[Dataset entries]
• • • • •

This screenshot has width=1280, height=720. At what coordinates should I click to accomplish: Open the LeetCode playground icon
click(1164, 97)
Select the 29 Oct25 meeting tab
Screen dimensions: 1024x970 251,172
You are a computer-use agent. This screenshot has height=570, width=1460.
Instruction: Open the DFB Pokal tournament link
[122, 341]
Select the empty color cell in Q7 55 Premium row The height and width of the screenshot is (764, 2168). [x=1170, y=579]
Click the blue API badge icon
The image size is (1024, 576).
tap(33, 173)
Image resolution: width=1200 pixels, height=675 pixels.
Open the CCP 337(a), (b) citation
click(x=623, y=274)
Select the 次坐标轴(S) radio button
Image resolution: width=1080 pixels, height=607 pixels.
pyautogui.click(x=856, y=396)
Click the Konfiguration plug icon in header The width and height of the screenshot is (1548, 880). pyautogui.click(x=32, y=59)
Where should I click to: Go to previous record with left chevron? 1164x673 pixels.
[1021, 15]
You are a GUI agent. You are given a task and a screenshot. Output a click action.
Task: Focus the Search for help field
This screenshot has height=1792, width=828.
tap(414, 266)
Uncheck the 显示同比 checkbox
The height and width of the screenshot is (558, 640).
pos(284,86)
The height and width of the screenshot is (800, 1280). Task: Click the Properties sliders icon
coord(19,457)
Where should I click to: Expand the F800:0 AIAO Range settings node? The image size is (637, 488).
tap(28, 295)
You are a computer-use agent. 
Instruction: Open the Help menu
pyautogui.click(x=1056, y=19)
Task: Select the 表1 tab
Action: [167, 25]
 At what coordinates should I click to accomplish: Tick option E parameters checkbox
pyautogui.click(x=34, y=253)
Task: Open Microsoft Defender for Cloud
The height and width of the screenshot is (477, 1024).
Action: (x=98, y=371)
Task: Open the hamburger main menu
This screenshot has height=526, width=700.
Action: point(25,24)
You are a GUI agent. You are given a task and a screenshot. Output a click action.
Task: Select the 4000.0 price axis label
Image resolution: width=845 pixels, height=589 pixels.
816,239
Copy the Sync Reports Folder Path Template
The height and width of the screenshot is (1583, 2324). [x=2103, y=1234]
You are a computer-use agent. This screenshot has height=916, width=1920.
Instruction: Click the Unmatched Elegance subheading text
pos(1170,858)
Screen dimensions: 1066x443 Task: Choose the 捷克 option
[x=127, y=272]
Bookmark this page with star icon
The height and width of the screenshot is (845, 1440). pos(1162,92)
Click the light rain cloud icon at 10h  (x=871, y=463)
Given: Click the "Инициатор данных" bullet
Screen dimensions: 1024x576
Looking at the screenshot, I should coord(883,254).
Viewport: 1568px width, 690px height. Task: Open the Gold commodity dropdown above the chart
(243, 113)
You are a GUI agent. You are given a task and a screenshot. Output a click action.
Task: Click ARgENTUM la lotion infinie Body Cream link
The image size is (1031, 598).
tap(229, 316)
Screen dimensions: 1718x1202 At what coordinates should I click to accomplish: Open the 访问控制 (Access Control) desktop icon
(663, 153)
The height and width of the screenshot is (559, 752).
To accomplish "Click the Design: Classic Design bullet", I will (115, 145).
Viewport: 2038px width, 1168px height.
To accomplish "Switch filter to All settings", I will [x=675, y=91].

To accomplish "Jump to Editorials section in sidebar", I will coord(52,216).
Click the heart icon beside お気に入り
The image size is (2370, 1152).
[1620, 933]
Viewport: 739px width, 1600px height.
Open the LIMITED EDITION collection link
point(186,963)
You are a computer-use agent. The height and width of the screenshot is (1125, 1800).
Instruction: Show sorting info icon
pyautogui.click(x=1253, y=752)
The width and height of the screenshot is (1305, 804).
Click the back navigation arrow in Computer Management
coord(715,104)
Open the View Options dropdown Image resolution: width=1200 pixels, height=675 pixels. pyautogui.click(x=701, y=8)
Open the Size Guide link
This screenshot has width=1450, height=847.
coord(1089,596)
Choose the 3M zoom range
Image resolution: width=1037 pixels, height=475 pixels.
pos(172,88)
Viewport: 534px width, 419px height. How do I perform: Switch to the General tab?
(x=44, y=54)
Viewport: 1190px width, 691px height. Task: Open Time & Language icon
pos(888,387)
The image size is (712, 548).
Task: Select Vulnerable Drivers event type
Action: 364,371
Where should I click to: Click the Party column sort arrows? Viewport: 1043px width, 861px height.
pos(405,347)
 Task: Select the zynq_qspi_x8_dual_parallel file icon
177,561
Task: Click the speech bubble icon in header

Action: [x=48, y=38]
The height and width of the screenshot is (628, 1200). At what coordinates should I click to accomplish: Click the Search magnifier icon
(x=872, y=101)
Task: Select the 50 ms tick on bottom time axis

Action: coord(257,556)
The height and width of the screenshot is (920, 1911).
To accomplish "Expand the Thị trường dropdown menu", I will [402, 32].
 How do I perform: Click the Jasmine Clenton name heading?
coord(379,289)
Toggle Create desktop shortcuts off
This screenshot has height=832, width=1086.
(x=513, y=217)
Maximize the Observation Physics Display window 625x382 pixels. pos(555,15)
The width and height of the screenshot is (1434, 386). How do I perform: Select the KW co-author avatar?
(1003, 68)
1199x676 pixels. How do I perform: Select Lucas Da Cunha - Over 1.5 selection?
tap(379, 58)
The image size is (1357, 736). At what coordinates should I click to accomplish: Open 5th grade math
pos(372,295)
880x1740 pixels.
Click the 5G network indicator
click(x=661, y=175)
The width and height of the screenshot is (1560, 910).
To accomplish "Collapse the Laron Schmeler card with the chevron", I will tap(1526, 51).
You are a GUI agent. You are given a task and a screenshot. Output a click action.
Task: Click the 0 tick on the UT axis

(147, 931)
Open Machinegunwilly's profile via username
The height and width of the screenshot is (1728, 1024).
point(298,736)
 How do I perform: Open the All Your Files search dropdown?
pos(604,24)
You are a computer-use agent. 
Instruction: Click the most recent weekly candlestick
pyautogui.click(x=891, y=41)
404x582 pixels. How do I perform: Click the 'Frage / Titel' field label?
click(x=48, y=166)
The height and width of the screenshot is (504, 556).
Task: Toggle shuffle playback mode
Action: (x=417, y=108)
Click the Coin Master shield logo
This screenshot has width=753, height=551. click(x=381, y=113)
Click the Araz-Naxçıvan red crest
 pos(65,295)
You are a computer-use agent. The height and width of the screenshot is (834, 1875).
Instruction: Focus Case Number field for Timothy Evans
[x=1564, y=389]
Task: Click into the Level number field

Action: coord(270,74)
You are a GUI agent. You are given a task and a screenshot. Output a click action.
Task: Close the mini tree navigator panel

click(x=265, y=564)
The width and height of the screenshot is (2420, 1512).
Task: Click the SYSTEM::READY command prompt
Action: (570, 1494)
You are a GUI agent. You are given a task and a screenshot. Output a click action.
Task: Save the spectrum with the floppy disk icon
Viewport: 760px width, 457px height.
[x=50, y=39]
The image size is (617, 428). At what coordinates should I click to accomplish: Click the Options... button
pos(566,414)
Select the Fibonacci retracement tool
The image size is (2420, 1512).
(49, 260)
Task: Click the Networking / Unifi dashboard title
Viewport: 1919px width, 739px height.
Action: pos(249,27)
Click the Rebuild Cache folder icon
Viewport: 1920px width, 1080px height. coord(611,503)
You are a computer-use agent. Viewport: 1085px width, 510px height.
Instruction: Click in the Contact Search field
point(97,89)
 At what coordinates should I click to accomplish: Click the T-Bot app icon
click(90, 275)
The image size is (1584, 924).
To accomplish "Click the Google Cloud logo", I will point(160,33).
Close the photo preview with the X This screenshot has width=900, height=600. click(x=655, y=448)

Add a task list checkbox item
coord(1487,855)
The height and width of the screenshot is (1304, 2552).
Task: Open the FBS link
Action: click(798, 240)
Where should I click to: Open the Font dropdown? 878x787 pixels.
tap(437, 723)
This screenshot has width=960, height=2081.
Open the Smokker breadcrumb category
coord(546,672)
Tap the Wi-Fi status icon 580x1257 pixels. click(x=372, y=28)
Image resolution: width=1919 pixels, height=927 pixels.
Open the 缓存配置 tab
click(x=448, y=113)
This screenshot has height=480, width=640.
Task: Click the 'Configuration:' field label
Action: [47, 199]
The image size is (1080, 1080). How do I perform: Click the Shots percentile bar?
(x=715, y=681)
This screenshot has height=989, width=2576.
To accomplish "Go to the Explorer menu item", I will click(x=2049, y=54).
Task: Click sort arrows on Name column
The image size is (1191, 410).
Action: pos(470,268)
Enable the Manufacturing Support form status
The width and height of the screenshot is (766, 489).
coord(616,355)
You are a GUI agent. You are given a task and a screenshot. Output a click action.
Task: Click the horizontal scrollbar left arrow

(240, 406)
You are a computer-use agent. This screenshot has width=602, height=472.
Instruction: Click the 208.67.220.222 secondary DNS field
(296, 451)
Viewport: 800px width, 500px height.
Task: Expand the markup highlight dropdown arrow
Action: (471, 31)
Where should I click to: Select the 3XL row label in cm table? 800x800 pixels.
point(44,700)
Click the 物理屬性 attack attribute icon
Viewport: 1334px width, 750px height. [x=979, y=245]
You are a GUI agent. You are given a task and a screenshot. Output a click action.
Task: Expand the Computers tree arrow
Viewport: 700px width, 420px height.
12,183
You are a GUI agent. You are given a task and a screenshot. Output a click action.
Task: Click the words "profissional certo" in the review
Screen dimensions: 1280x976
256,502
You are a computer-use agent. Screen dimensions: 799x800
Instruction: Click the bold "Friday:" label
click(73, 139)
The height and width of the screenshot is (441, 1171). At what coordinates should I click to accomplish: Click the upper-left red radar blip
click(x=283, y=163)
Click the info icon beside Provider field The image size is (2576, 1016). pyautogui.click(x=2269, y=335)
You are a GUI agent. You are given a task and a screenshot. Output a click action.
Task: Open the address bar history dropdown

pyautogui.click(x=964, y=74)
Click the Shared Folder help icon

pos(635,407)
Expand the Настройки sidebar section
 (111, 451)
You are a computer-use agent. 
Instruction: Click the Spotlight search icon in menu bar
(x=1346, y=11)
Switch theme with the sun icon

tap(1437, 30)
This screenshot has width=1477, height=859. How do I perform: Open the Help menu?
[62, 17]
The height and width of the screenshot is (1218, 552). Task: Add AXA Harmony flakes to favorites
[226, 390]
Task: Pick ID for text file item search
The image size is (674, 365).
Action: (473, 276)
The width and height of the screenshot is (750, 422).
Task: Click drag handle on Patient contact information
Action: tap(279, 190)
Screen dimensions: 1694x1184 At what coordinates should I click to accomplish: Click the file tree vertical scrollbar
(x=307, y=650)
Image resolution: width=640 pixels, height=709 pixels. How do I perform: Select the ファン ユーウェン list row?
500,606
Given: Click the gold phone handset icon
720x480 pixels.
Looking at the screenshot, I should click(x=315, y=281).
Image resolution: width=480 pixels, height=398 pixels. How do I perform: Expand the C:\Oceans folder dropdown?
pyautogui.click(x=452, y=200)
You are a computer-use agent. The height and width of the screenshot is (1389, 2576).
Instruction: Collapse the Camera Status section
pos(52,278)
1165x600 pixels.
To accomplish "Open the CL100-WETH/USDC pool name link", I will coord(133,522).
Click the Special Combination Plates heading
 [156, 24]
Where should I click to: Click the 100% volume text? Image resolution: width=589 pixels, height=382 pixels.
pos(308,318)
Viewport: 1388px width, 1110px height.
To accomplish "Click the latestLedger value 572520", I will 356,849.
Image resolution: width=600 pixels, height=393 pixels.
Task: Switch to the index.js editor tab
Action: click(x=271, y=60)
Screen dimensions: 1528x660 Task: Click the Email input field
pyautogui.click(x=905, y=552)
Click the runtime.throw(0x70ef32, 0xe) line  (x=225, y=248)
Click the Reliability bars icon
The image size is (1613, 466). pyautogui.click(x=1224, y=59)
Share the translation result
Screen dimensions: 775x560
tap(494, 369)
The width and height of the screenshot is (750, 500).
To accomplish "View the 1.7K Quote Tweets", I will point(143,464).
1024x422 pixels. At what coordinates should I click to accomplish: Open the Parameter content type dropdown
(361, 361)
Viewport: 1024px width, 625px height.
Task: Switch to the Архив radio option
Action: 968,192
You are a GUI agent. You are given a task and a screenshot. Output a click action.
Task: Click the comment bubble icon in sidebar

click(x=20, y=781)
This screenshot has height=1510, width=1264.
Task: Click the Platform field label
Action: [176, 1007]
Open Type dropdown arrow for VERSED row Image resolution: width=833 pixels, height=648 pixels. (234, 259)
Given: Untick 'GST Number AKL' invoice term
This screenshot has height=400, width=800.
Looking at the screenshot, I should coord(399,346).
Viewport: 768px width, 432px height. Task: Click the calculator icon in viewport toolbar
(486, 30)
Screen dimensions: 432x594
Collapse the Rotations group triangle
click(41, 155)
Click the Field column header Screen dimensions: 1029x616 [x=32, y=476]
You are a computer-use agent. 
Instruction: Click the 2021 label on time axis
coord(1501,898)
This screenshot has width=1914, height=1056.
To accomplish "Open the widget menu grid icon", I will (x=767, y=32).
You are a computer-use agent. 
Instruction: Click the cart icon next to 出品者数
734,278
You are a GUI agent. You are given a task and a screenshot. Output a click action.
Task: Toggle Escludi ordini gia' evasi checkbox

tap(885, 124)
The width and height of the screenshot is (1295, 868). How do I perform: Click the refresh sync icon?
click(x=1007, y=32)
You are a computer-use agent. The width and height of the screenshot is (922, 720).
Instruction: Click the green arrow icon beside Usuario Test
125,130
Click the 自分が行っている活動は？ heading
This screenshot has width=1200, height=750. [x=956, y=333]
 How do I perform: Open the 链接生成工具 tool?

• • • • •

Written task
Starting at the row that has "At what coordinates should I click to accomplish: Tick" and ending after the row that has "Click the light", rewrite those rows with "Instruction" swapped for "Command", leaving everything else as it is.

Solution to this task
 At what coordinates should I click to accomplish: Tick option E parameters checkbox
pyautogui.click(x=34, y=253)
Task: Open Microsoft Defender for Cloud
The height and width of the screenshot is (477, 1024).
Action: (x=98, y=371)
Task: Open the hamburger main menu
This screenshot has height=526, width=700.
Action: point(25,24)
You are a GUI agent. You are given a task and a screenshot. Output a click action.
Task: Select the 4000.0 price axis label
Image resolution: width=845 pixels, height=589 pixels.
816,239
Copy the Sync Reports Folder Path Template
The height and width of the screenshot is (1583, 2324). [x=2103, y=1234]
You are a computer-use agent. This screenshot has height=916, width=1920.
Command: Click the Unmatched Elegance subheading text
pos(1170,858)
Screen dimensions: 1066x443 Task: Choose the 捷克 option
[x=127, y=272]
Bookmark this page with star icon
The height and width of the screenshot is (845, 1440). pos(1162,92)
Click the light rain cloud icon at 10h  (x=871, y=463)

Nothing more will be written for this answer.